SILVERTON, Colo. — A federal cleanup crew accidentally caused a big, and potentially hazardous, mess in Colorado, according to the Environmental Protection Agency.
An estimated 1 million gallons of wastewater spilled out of an abandoned mine area in the southern part of the state on Wednesday, turning the Animas River orange and prompting the EPA to tell locals to avoid it.
Yellow sludge spilling from shuttered Colorado gold mine has infiltrated northern New Mexico on Saturday.
Officials said they believe the spill carried heavy metals, mainly iron, zinc and copper, from the mine into a creek that feeds into the Animas River. From there, the orange water plugged steadily along through the small stretch of winding river in southern Colorado and across the state border to New Mexico where the Animas meets the San Juan River.
Colorado U.S. Senator Michael Bennet issued the following statement, in part, on the spill.
“Our top priority is to support efforts to protect the health and safety of the citizens there, focus on cleanup and recovery efforts, and make certain that state and federal agencies are taking all necessary steps to mitigate future problems.” Bennet also said, “The community is rightfully very frustrated with the EPA’s slow communication and response and we are relaying these concerns at the highest level possible.”

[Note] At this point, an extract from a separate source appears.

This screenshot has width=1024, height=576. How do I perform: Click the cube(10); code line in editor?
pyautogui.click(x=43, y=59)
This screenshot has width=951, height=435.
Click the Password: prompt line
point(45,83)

“The EPA must recognize the severity of this incident and respond with all the resources available. An effective command structure on the ground in Durango will be critical to the response, and must include close coordination with other assisting state and federal agencies. ” Bennet continued.

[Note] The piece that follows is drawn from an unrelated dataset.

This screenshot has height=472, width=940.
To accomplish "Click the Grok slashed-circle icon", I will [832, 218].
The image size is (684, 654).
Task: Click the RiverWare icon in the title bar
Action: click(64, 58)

The EPA said it will continue to sample water downstream from the mine until the contamination has passed and it determines there are “no additional concerns for aquatic life or water users.” When asked if the spill could affect drinking water, the EPA spokesperson said she did not yet know.
“When I first saw it, I was speechless, [the river] didn’t look real,” said Durango, Colorado, resident Ian Lucier. “But in person, it truly looks like the river was turned into carrot juice.”

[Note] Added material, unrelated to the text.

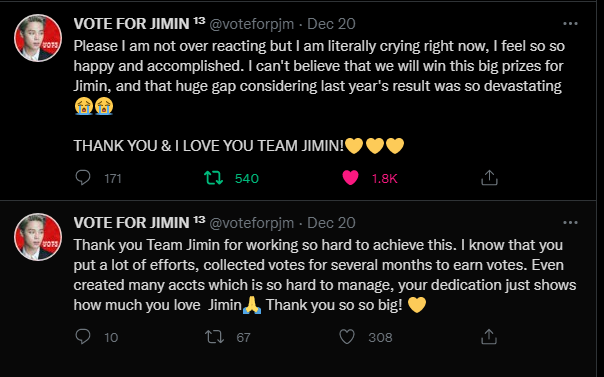Visit @voteforpjm handle in first tweet

click(x=252, y=24)
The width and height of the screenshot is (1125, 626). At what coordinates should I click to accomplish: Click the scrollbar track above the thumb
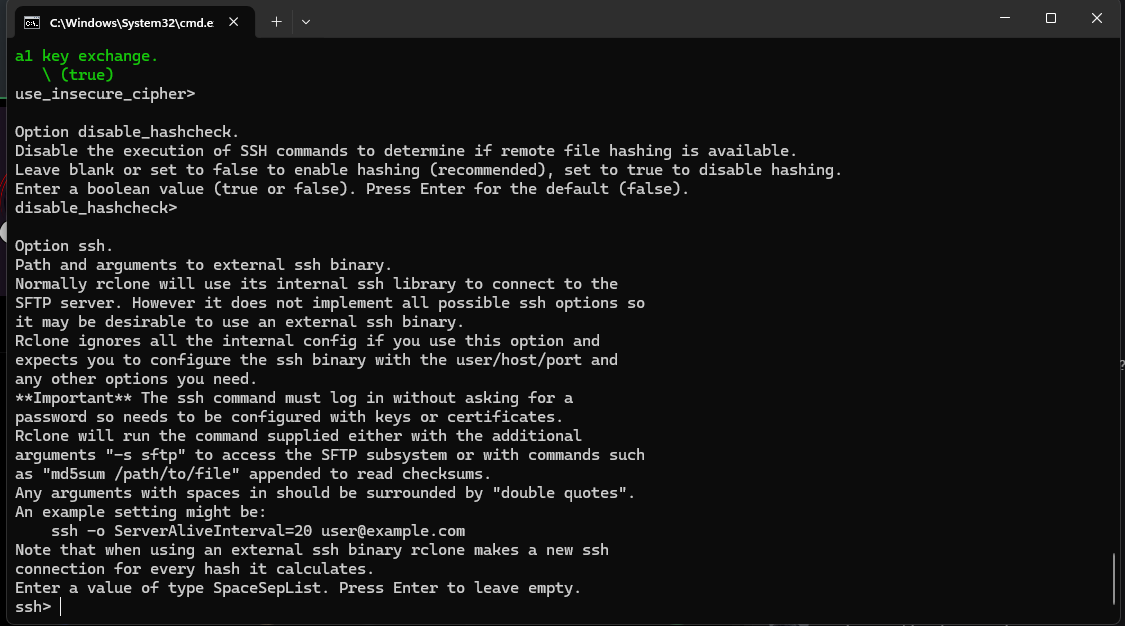pos(1115,300)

Accounts of the spill’s striking appearance flooded social media as the waste pushed its way downriver.
According to the EPA, the spill occurred when one of its teams was using heavy equipment to enter the Gold King Mine, a suspended mine near Durango. Instead of entering the mine and beginning the process of pumping and treating the contaminated water inside as planned, the team accidentally caused it to flow into the nearby Animas River. Before the spill, water carrying “metals pollution” was flowing into a holding area outside the mine.
The residents of Durango were asked to help by reducing water usage and to follow the tips below.
Outside: 60% of the average household’s water use is outside. Discontinue outside watering until further notice from the City of Durango.
Shorten Your Shower. Turn off the shower to lather up and back on to rinse off.
Put a Brick in it. Displace water in older toilets with a brick to reduce the amount it takes to flush.
Check your Load. 22% of indoor home water use comes from doing laundry. Adjust your machine for proper load size.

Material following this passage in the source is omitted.